NOT LONG AFTER my dad died a few years back, our vet announced that my dog had colon cancer. “If you don’t mind my asking,” our next-door neighbor said when I told him this, “how do they find that out?” The answer — with a gloved finger and a biopsy, the same way they do with you — freaked him out a little. Homer, a 120-pound -collie/shepherd mix we’d named (in a fit of whimsy) for the opposite of “Rover,” needed a $3,000 operation, and my husband Doug and I didn’t have $3,000. We did, however, have some gold coins my in-laws had given us. Doug had sold one once to pay to have a tooth crowned; Homer’s medical needs seemed an opportune time to sell another. So Doug called his dad, laid out the situation, and asked which coin he’d recommend we sell.
There was a pause. Then my father-in-law said, angrily, “What the hell, Doug. Where I come from, we shoot dogs when they get sick.” He then demanded that we return all the coins we’d gotten from him over the years.
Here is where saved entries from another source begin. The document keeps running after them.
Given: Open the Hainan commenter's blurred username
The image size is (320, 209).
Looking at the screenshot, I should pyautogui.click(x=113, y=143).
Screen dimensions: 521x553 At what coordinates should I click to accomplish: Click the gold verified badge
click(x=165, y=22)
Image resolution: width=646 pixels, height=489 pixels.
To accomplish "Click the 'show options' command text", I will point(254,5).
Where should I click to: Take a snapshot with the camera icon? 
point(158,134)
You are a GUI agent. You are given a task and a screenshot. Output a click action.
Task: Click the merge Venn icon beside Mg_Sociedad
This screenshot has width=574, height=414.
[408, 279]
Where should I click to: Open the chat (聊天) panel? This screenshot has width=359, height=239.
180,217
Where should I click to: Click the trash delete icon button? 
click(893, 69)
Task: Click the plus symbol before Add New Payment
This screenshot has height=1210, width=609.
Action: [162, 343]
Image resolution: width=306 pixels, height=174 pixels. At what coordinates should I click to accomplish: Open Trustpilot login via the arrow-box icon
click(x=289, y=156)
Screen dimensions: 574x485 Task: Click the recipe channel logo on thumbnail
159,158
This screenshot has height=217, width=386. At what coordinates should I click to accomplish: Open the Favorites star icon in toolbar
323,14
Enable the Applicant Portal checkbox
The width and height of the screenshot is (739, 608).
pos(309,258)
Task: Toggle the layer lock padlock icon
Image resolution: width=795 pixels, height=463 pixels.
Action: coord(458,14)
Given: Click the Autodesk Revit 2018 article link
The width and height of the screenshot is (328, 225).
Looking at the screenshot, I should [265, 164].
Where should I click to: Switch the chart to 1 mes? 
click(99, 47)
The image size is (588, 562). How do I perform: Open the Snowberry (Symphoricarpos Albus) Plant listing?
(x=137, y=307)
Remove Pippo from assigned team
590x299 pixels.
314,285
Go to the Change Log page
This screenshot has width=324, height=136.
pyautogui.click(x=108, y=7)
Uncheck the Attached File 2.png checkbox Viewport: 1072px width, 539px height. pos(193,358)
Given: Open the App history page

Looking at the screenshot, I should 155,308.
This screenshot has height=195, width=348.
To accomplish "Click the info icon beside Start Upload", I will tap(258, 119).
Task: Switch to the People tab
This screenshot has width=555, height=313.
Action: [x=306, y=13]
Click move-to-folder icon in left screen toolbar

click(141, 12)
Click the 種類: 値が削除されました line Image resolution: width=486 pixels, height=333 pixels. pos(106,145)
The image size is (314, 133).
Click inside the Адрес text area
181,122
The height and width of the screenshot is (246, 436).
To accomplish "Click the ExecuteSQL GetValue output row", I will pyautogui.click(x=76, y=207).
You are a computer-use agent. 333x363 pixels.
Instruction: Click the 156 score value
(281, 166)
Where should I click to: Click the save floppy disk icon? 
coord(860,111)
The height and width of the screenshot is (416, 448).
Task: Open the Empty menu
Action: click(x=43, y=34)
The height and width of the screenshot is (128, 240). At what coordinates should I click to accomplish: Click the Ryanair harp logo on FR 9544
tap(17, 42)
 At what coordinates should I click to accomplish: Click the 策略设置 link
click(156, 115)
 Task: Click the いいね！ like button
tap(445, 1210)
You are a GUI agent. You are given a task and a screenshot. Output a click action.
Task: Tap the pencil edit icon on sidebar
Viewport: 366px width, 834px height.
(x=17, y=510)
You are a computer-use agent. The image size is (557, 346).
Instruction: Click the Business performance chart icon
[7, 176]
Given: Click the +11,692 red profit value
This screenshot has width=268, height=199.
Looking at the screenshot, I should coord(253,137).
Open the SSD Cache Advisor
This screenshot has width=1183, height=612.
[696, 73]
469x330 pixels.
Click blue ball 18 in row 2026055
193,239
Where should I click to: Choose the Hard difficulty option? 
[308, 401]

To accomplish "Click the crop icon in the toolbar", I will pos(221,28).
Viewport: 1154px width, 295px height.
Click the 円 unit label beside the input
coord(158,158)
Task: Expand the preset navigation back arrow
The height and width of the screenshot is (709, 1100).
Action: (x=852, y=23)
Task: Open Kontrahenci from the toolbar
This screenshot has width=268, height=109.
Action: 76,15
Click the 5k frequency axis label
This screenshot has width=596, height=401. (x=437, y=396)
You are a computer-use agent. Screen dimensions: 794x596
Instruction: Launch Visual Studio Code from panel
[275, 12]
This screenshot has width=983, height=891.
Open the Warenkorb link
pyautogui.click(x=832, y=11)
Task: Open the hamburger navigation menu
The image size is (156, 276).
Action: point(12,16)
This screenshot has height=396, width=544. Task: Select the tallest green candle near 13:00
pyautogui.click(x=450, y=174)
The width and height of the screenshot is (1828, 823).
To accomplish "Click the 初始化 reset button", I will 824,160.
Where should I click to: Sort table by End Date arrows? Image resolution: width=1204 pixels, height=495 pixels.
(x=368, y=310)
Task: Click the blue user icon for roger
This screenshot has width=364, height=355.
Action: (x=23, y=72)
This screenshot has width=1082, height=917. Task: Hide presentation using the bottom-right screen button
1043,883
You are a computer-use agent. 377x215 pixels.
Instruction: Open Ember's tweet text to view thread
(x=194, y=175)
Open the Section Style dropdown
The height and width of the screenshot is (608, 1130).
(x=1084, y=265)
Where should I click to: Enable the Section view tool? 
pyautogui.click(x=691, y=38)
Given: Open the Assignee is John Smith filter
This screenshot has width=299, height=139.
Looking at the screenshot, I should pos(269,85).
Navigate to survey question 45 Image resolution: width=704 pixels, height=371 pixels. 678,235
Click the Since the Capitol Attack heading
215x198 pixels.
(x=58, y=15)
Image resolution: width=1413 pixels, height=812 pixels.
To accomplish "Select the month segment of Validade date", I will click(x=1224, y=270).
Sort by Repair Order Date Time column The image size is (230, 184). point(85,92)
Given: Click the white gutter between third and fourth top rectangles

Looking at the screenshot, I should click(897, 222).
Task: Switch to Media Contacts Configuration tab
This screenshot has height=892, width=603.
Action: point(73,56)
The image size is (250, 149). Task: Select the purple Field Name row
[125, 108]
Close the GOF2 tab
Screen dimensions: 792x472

Luckily, right about then, my dad’s estate paid out enough that I could afford Homer’s operation. The surgeon, a very nice woman whose waiting room resembled the lobby at the Four Seasons, reported sadly afterward that she hadn’t been able to remove the whole tumor. There was the option of a second operation, but she would have to split Homer’s pelvis open to perform it, which meant it really wasn’t an option, both because I couldn’t bear to think about how much Homer would suffer, and because it would have cost another $5,000. Instead, Homer came home to die. For the next month, I cried every time I took him for a walk, thinking it might be our last. When it became clear he had no intention of passing away anytime soon, I quit crying and started throwing him sticks. But I knew I’d have a decision to make on his behalf, eventually.